Os EUA dependem do Uzbequistão para manter uma plataforma a partir da qual manter sua influência no Afeganistão e influir o processo da integração de Rússia e Ásia Central. Em todos os casos, Tashkent será recompensada por garantias dos EUA e suprimentos de armas ocidentais, como paga por manter-se afastada da Organização do Tratado de Segurança Coletiva. O Uzbequistão está sob embargo de armas dos EUA e da Europa Ocidental, mas nem isso paralisou o governo uzbeque.

O governo uzbeque apresentou à OTAN um pedido para que o equipamento e as armas usadas no Afeganistão sejam deixados no país. Tashkent tem esperanças de que os EUA apoiarão o pedido de dar aos uzbeques posição privilegiada na parte norte do Afeganistão, onde a população é constituída, na maioria, de uzbeques étnicos.

========================================================================

- **PROBLEMA A RESOLVER**
Segundo o texto dado, o que o governo uzbeque pediu à OTAN?

[Entradas de dados]
========================================================================

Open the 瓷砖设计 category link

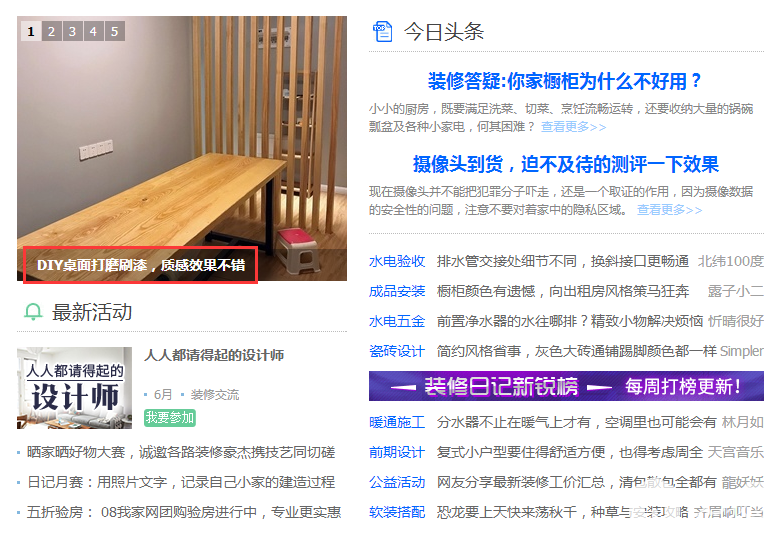click(x=397, y=352)
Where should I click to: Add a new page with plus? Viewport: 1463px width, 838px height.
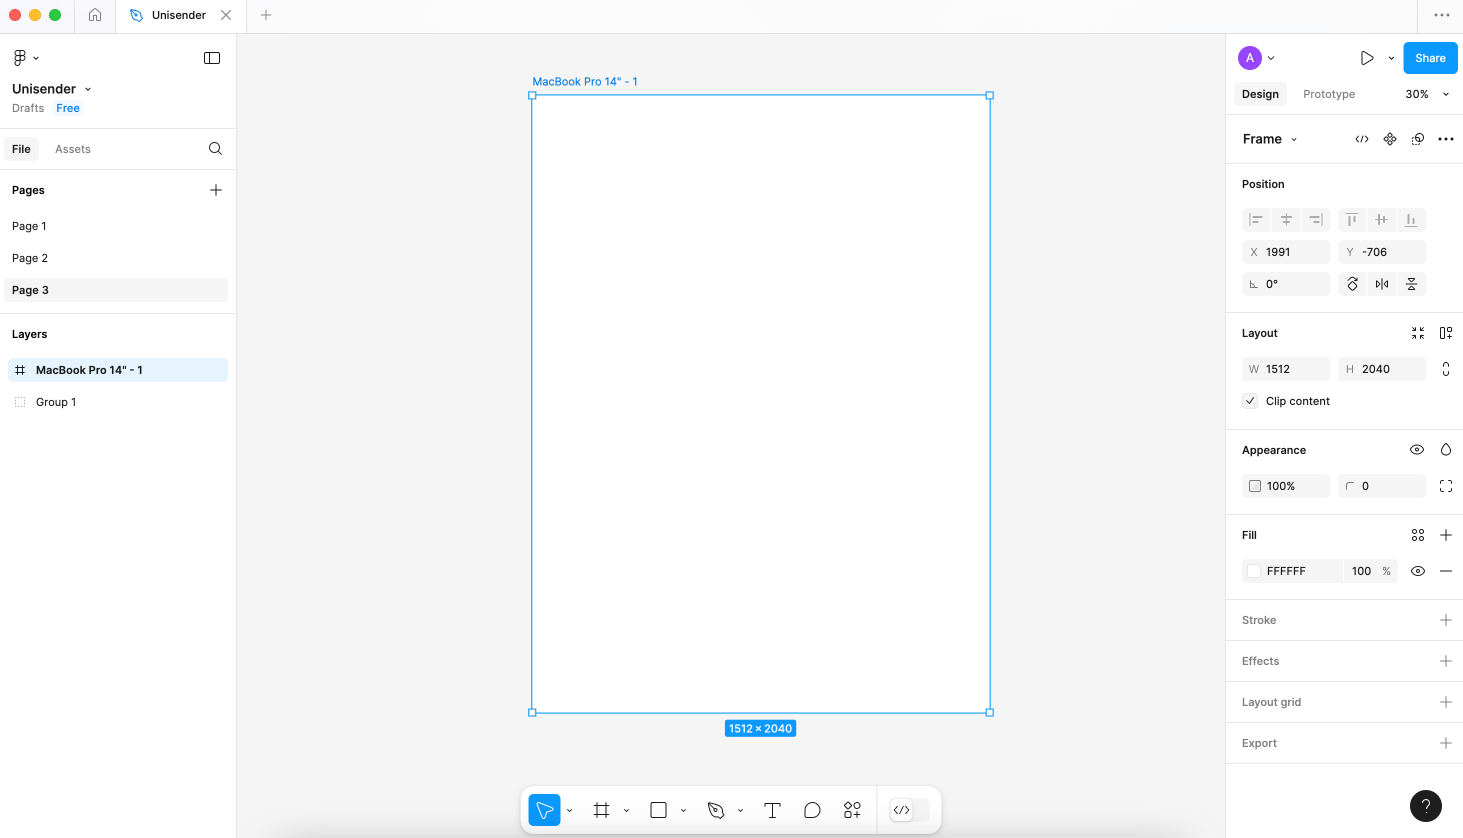[216, 190]
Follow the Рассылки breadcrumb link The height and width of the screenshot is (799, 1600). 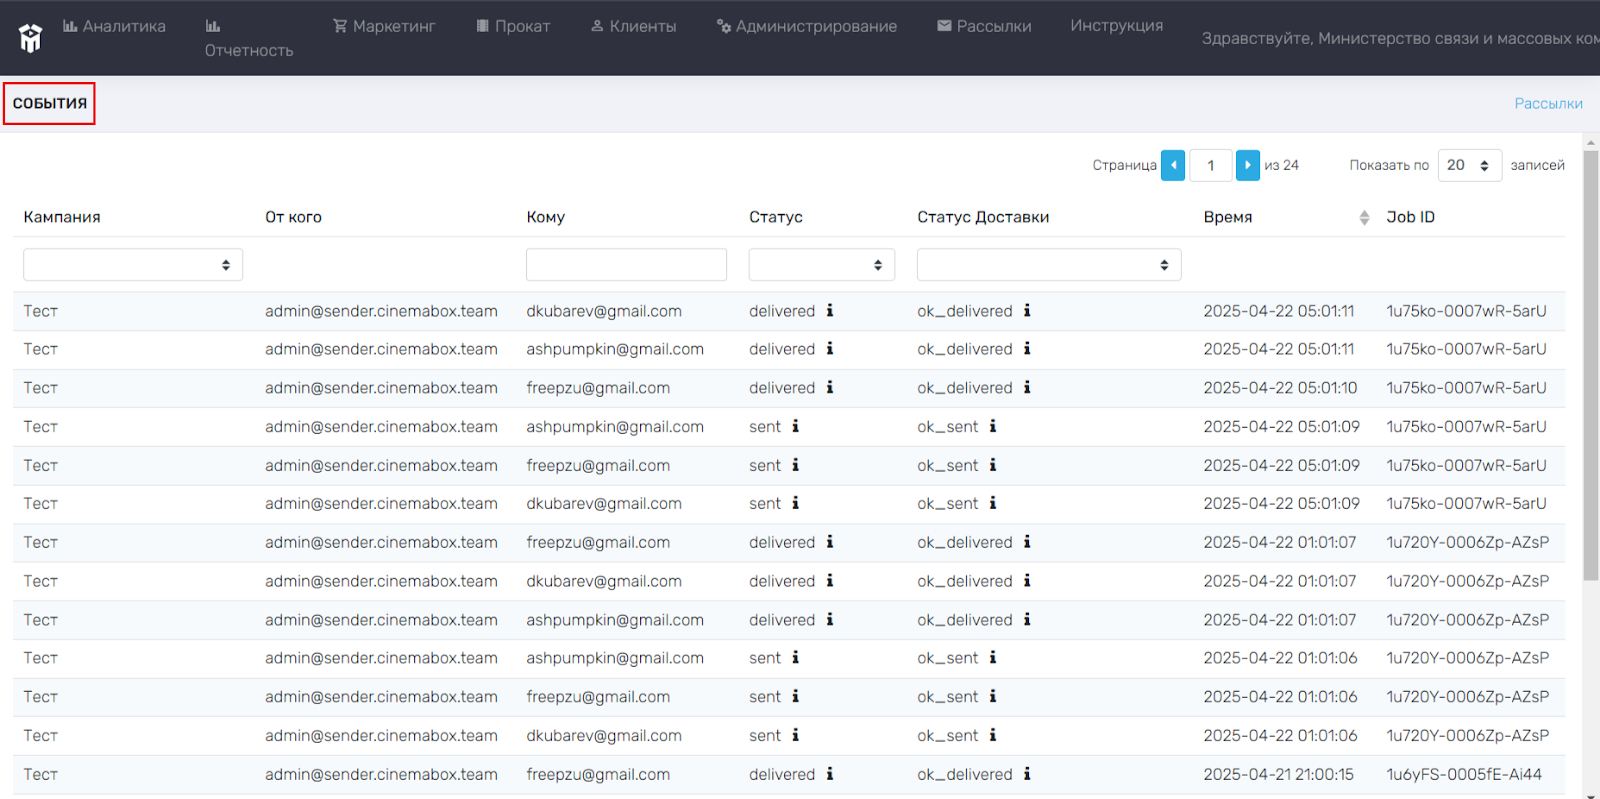(1548, 103)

========================================================================

- **RESULTADO DA TAREFA**
Que o equipamento e as armas usadas no Afeganistão sejam deixados no país.